Figure 7 shows the per capita education expenditure of residents in recent years.
The three figures fully illustrate the superiority of the optimized higher education management data analysis algorithm compared to the traditional higher education management data analysis algorithm. The optimized data analysis algorithm of higher education management can save a lot of time and manpower for higher education, and help higher education to cultivate senior talents more systematically.

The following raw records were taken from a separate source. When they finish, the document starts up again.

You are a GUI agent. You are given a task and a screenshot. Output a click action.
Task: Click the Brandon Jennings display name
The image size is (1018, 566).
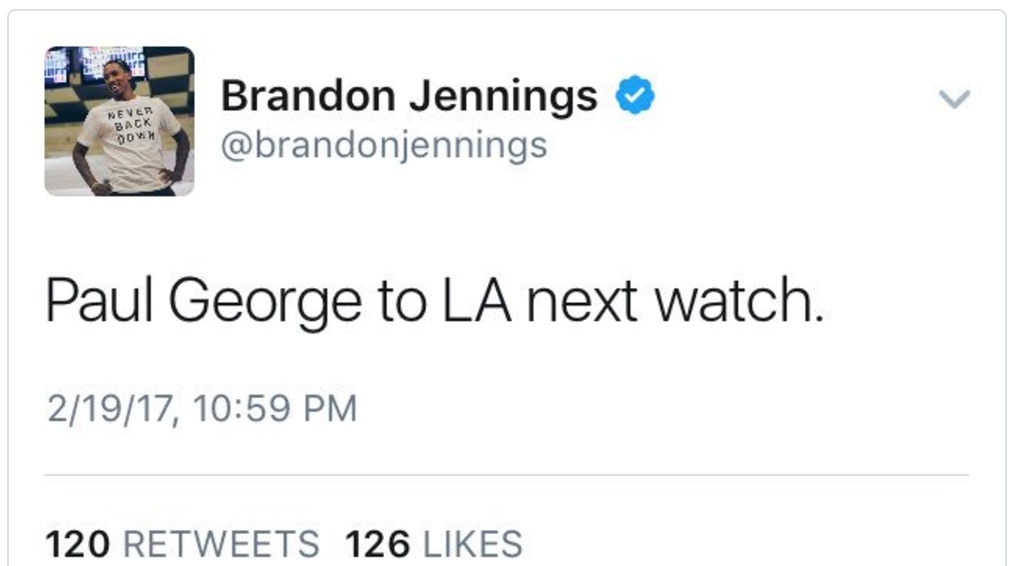point(409,97)
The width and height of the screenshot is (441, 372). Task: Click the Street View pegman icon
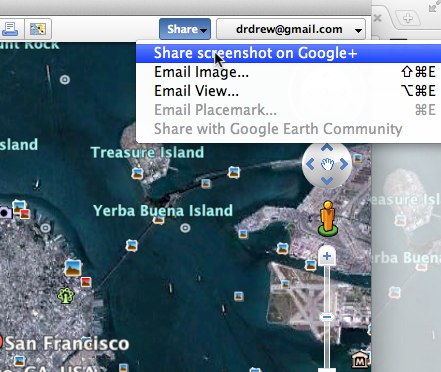pos(328,218)
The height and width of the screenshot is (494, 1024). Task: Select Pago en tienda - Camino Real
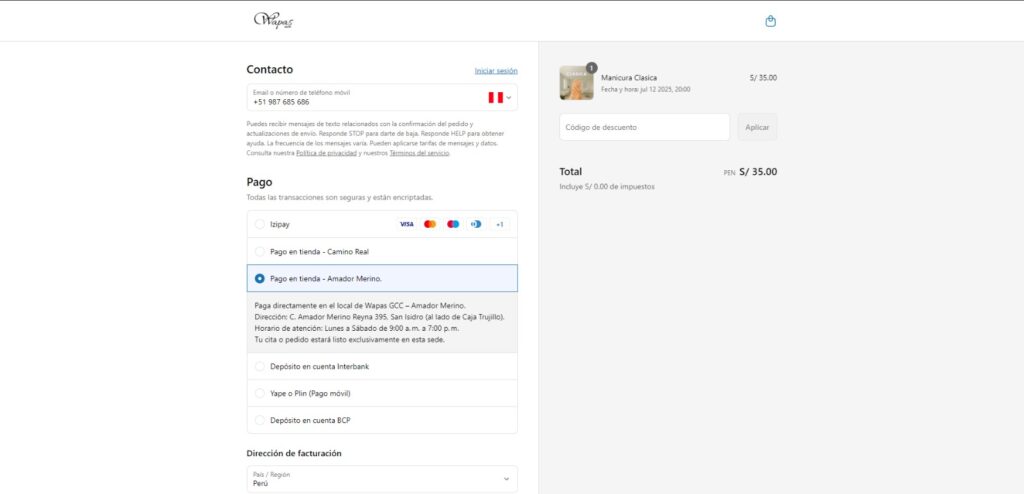(260, 251)
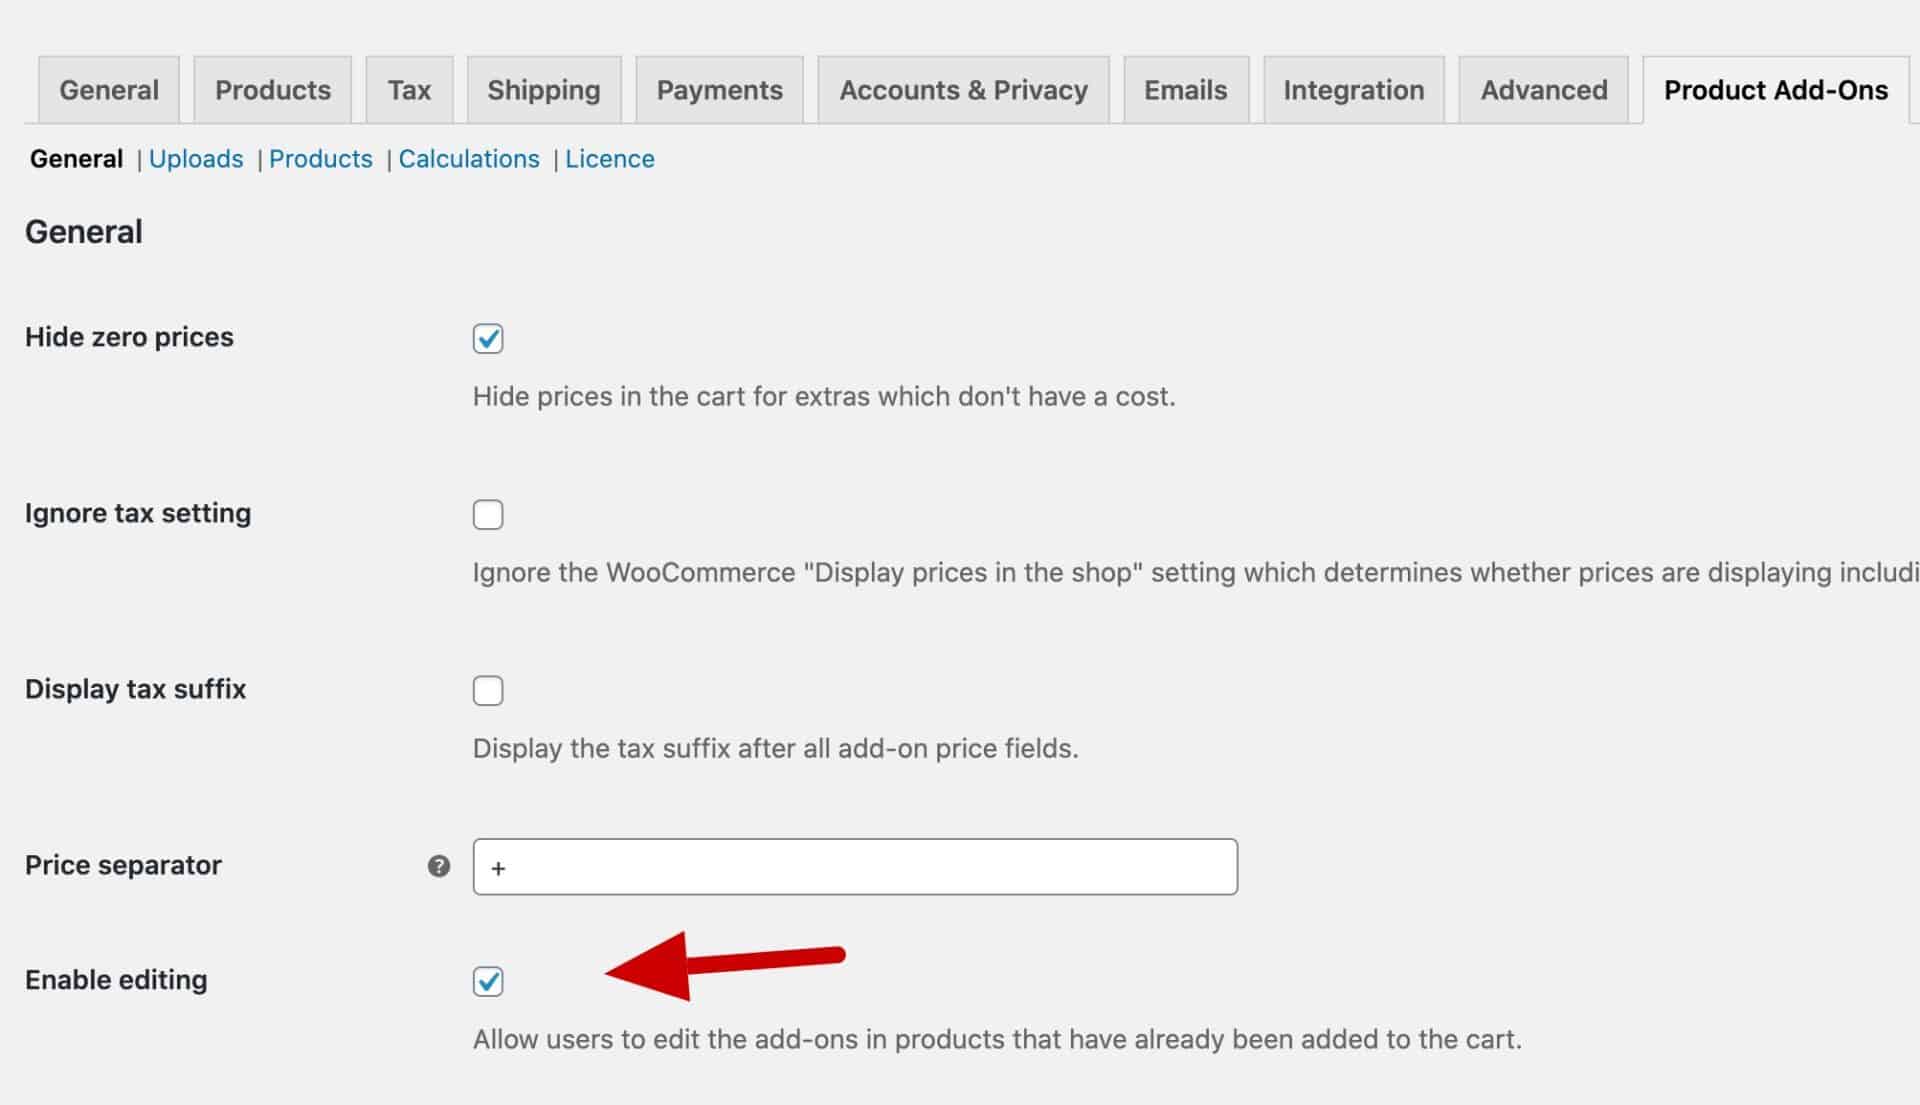
Task: Navigate to the Emails settings tab
Action: [1185, 90]
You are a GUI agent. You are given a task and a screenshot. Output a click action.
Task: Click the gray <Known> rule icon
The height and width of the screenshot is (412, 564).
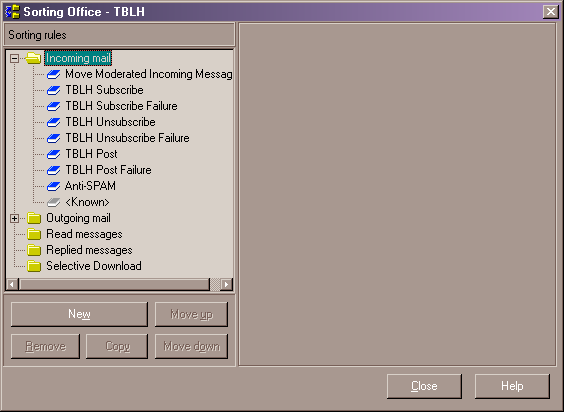click(54, 202)
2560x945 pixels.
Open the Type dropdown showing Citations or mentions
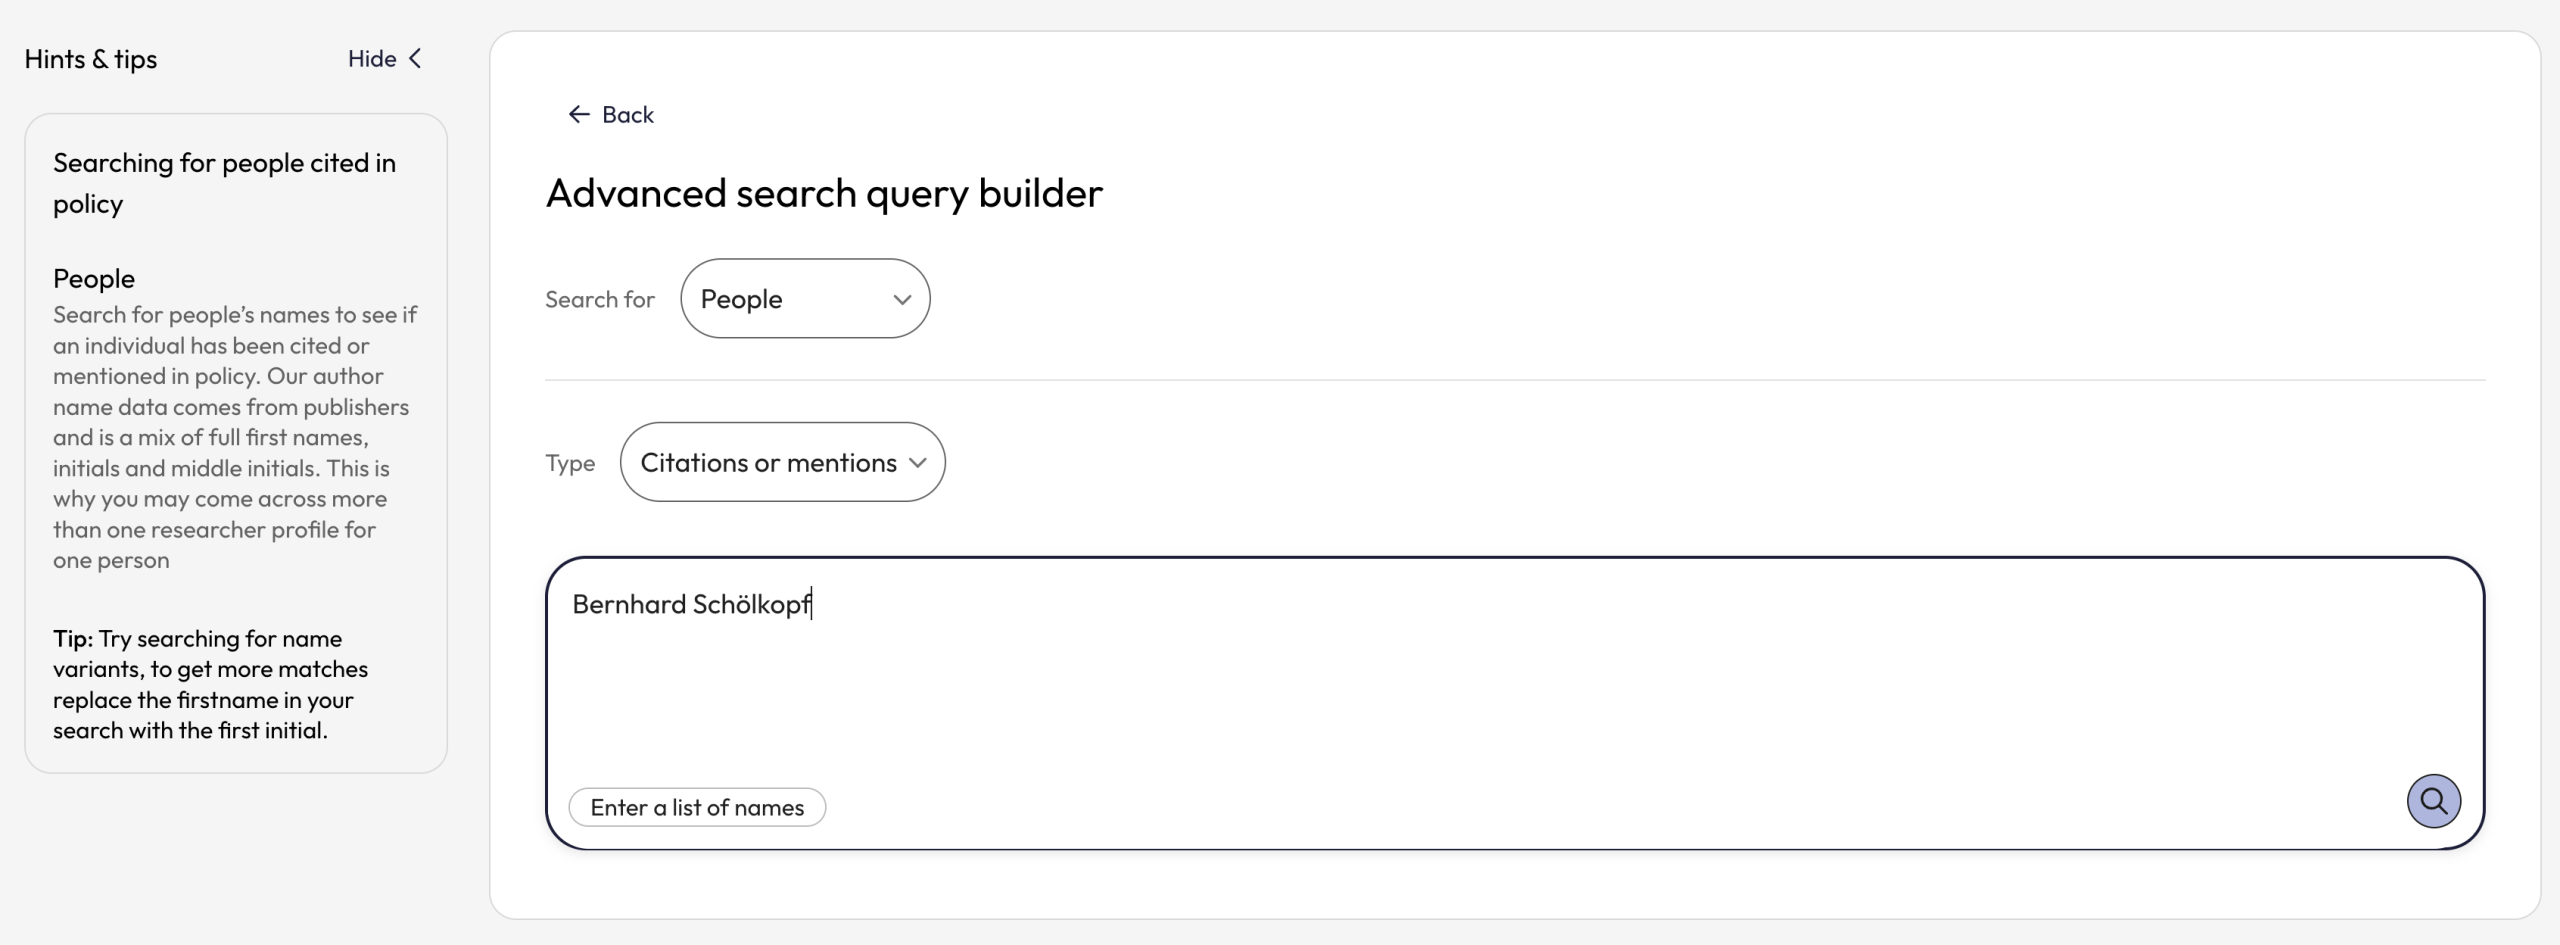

This paper studied the application of traditional higher education management data analysis algorithms in university management data processing, as well as the possibility of integrating artificial intelligence and multimedia technology into traditional higher education management data analysis algorithms. This paper also verified this possibility. Secondly, the performance of the traditional higher education management data analysis algorithm was collected and the actual ability of the optimized higher education management data analysis algorithm applied in university management was simulated, and the performance of the traditional algorithm was compared. Finally, this paper investigated various data of domestic and foreign colleges and universities and the per capita education investment in recent years, and verified the great prospect of higher education management analysis algorithms. With the continuous development of information technology in recent years, various industries are gradually entering the “information age”, and the requirements for talents are constantly increasing, which puts considerable pressure on higher education schools whose main responsibility is to cultivate talents. Higher education should actively seek changes to improve teaching quality is one aspect, and improving school management efficiency is also an important part that cannot be ignored. Today, with the increasing popularity of informatization, the optimization of higher education management data analysis algorithms has become an irresistible trend. The integration of artificial intelligence and multimedia technology into traditional higher education management data analysis algorithms also provided a new idea for higher education information departments.